(Input data Opens)

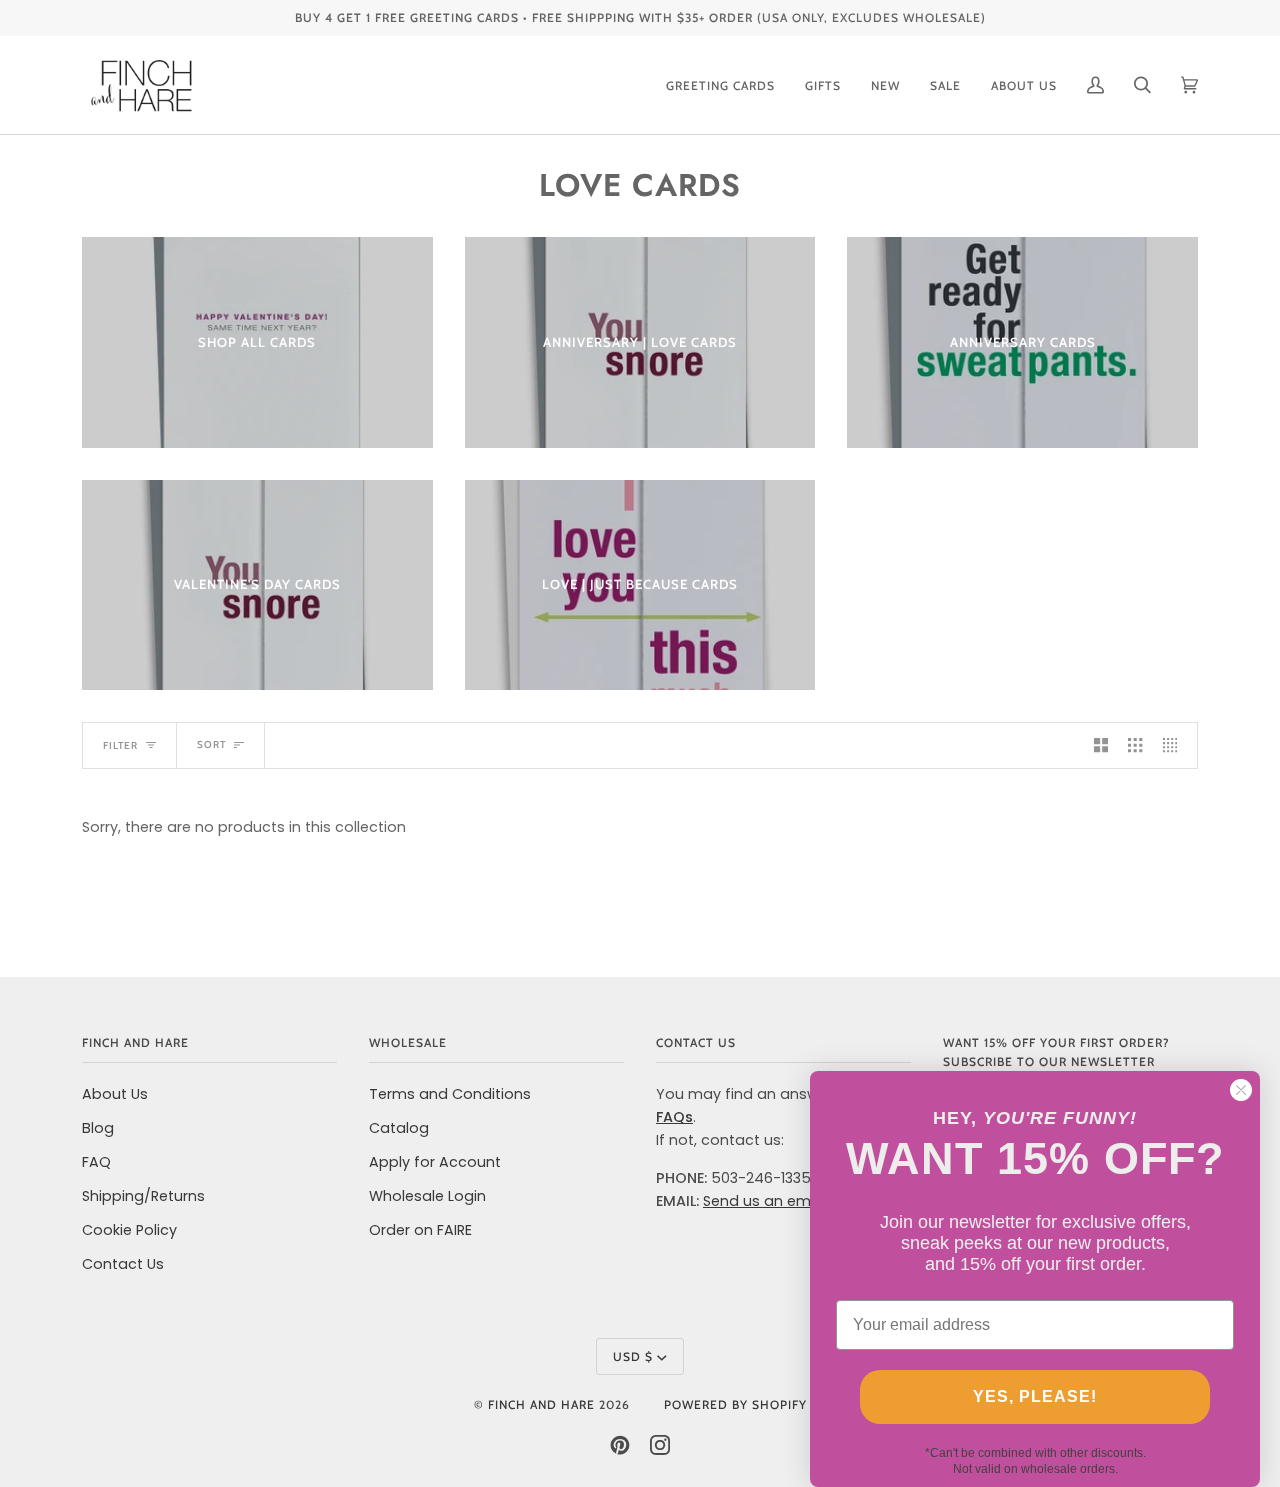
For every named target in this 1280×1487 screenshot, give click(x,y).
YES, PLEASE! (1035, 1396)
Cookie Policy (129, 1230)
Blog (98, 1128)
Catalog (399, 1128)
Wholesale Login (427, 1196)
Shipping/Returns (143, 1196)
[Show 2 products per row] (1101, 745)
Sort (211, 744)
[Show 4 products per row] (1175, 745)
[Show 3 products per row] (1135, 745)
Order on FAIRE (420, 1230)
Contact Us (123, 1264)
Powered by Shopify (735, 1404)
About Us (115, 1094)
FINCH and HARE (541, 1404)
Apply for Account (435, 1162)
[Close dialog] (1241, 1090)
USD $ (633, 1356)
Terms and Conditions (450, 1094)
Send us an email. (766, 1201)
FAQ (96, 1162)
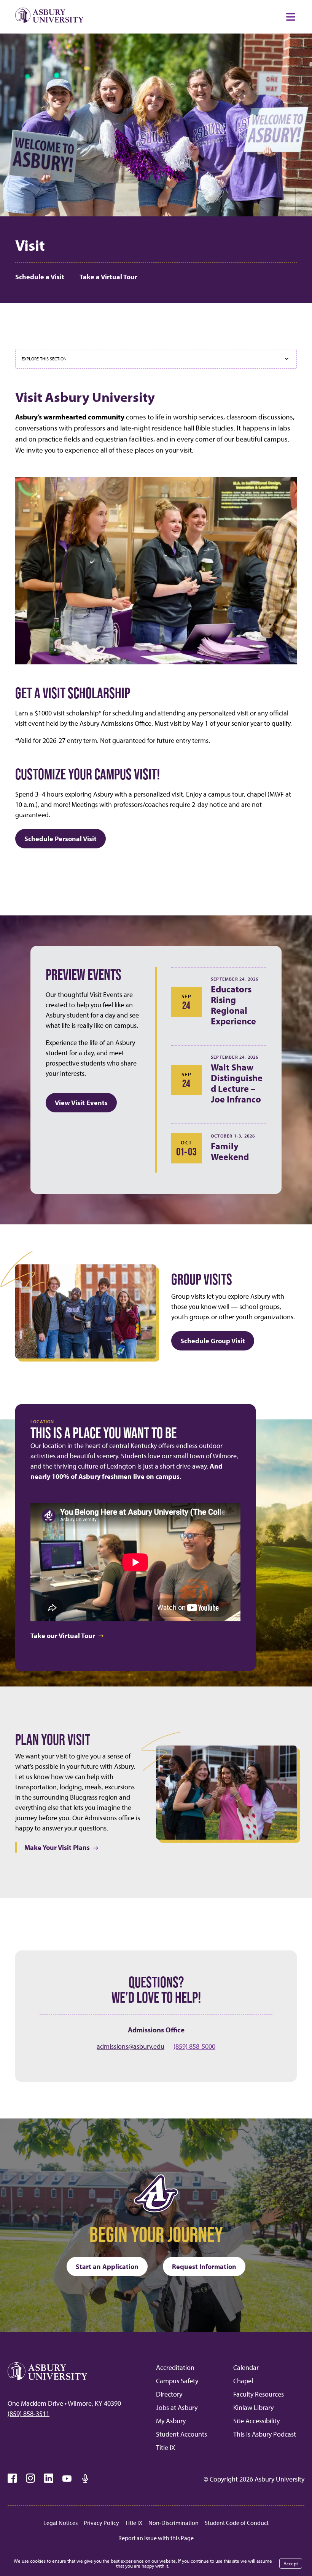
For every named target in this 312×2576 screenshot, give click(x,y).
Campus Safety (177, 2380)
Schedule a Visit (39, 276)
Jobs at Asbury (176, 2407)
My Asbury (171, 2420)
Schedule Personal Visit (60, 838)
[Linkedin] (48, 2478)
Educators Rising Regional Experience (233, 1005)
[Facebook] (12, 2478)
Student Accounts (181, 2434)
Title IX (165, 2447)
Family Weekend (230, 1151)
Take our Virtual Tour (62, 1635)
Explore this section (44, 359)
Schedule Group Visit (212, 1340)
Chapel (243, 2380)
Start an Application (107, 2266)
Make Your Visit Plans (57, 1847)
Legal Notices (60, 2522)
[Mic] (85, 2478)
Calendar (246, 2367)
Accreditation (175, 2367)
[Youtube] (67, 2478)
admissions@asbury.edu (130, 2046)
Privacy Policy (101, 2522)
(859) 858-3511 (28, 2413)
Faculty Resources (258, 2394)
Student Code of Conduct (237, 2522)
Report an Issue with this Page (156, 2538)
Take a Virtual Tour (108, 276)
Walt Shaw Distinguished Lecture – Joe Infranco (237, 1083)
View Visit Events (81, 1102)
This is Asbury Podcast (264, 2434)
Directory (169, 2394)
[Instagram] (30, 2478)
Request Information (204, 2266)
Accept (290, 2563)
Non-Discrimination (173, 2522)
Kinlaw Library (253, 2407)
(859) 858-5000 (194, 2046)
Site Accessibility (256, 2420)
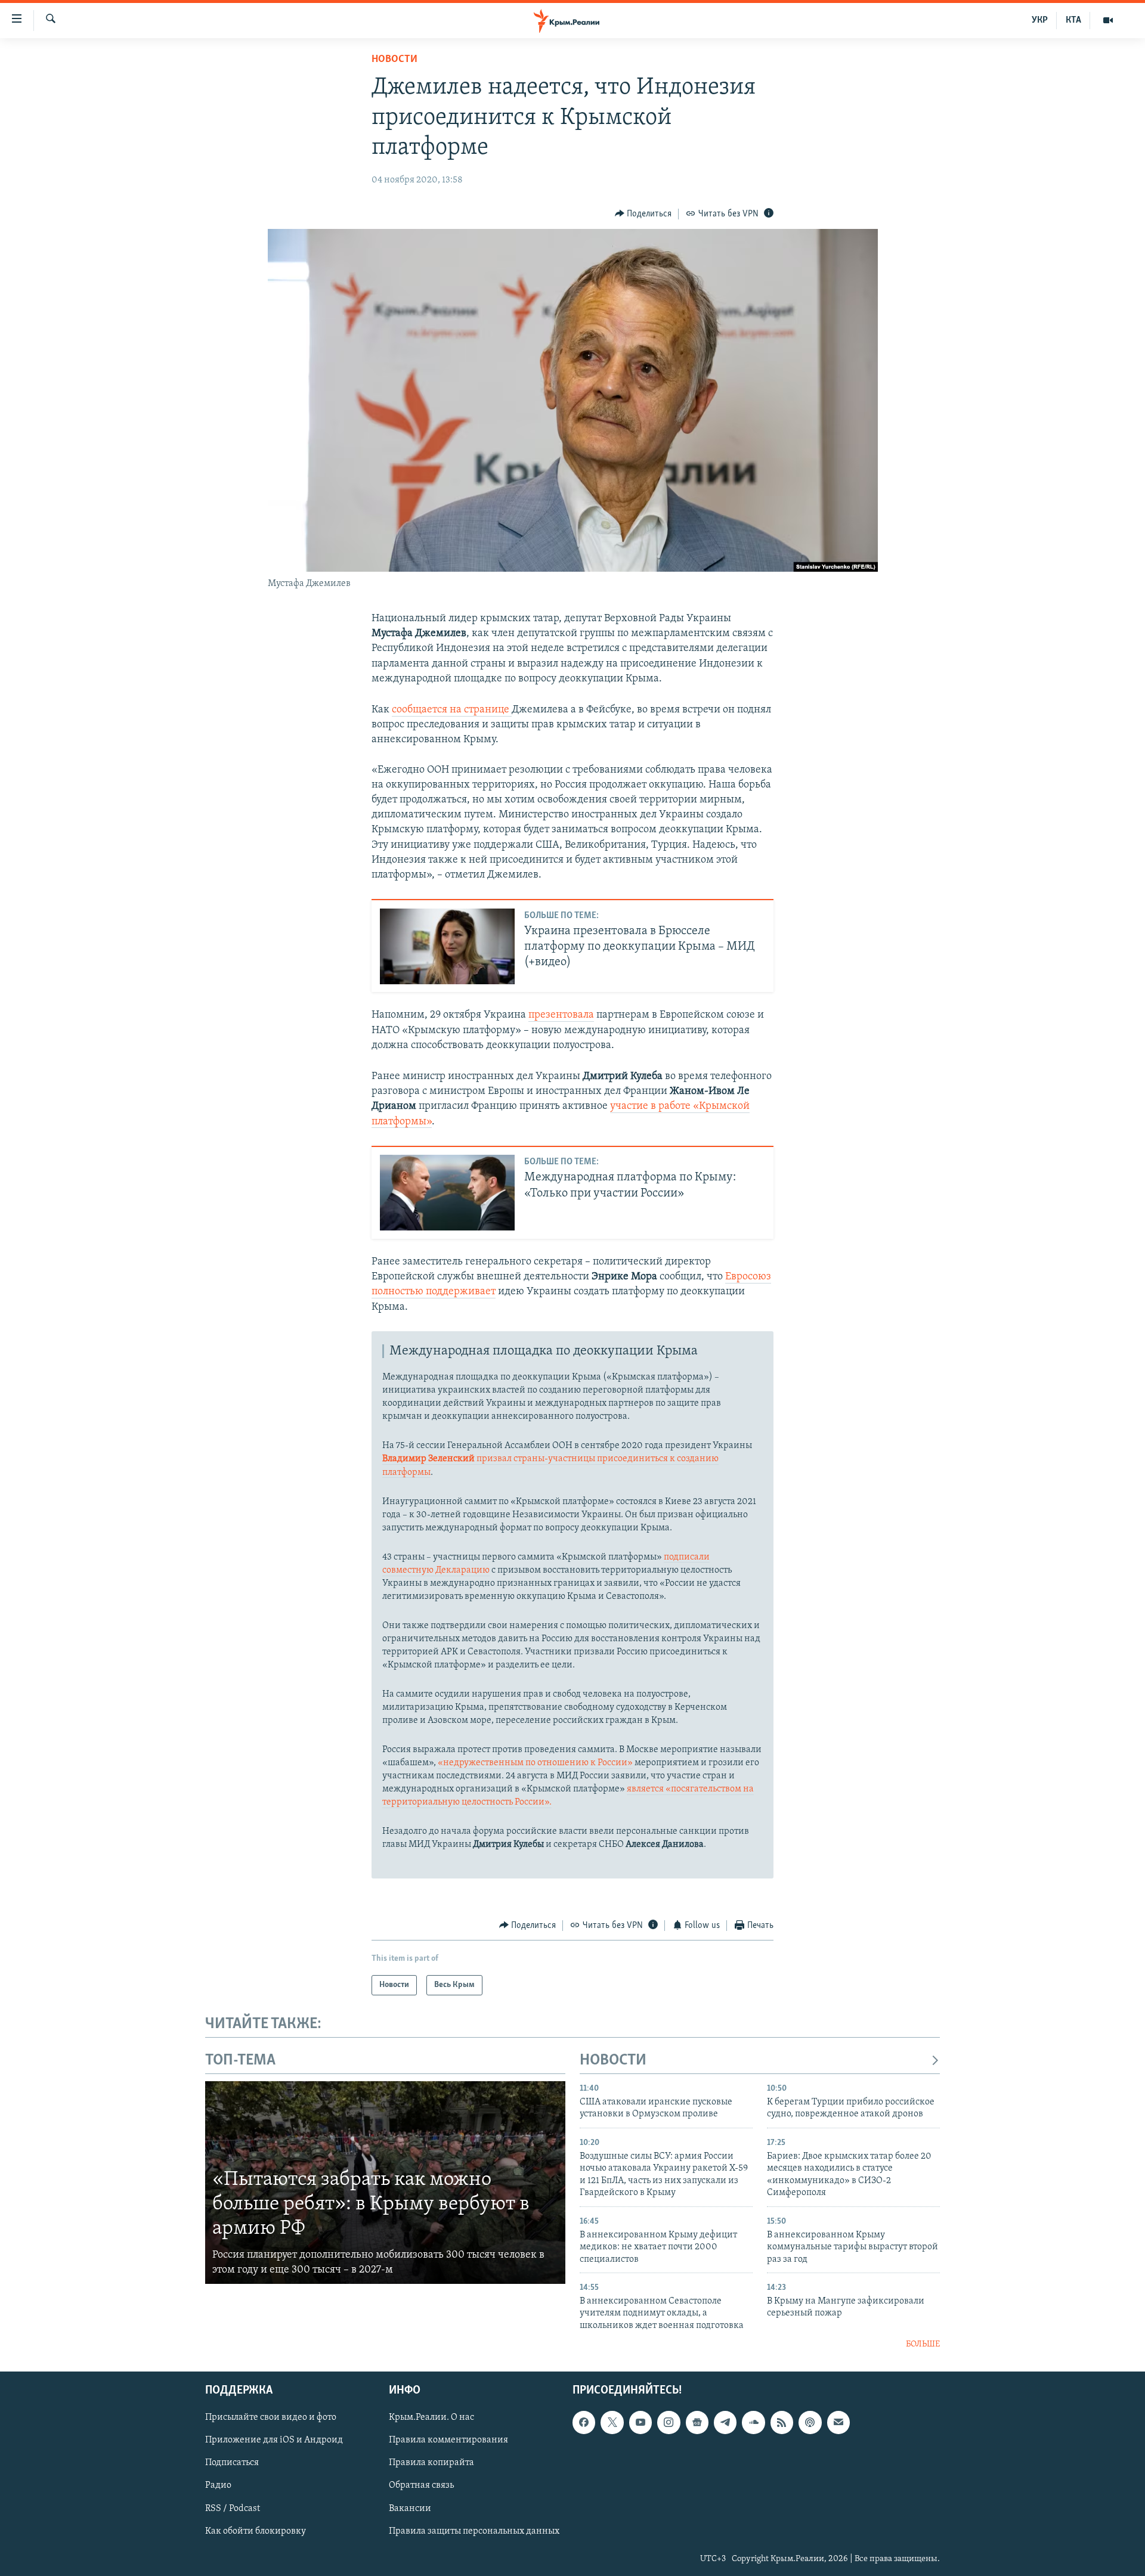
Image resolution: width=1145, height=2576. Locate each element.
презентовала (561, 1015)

(Input data Closes)

→ Exercise directions
The answer must consist solely of the lines from the first line of the data through the line containing "Contact Us (123, 1264)", inclusive, reproduced exactly and without pictures.

→ Answer box
For every named target in this 1280×1487 screenshot, give click(x,y).
YES, PLEASE! (1035, 1396)
Cookie Policy (129, 1230)
Blog (98, 1128)
Catalog (399, 1128)
Wholesale Login (427, 1196)
Shipping/Returns (143, 1196)
[Show 2 products per row] (1101, 745)
Sort (211, 744)
[Show 4 products per row] (1175, 745)
[Show 3 products per row] (1135, 745)
Order on FAIRE (420, 1230)
Contact Us (123, 1264)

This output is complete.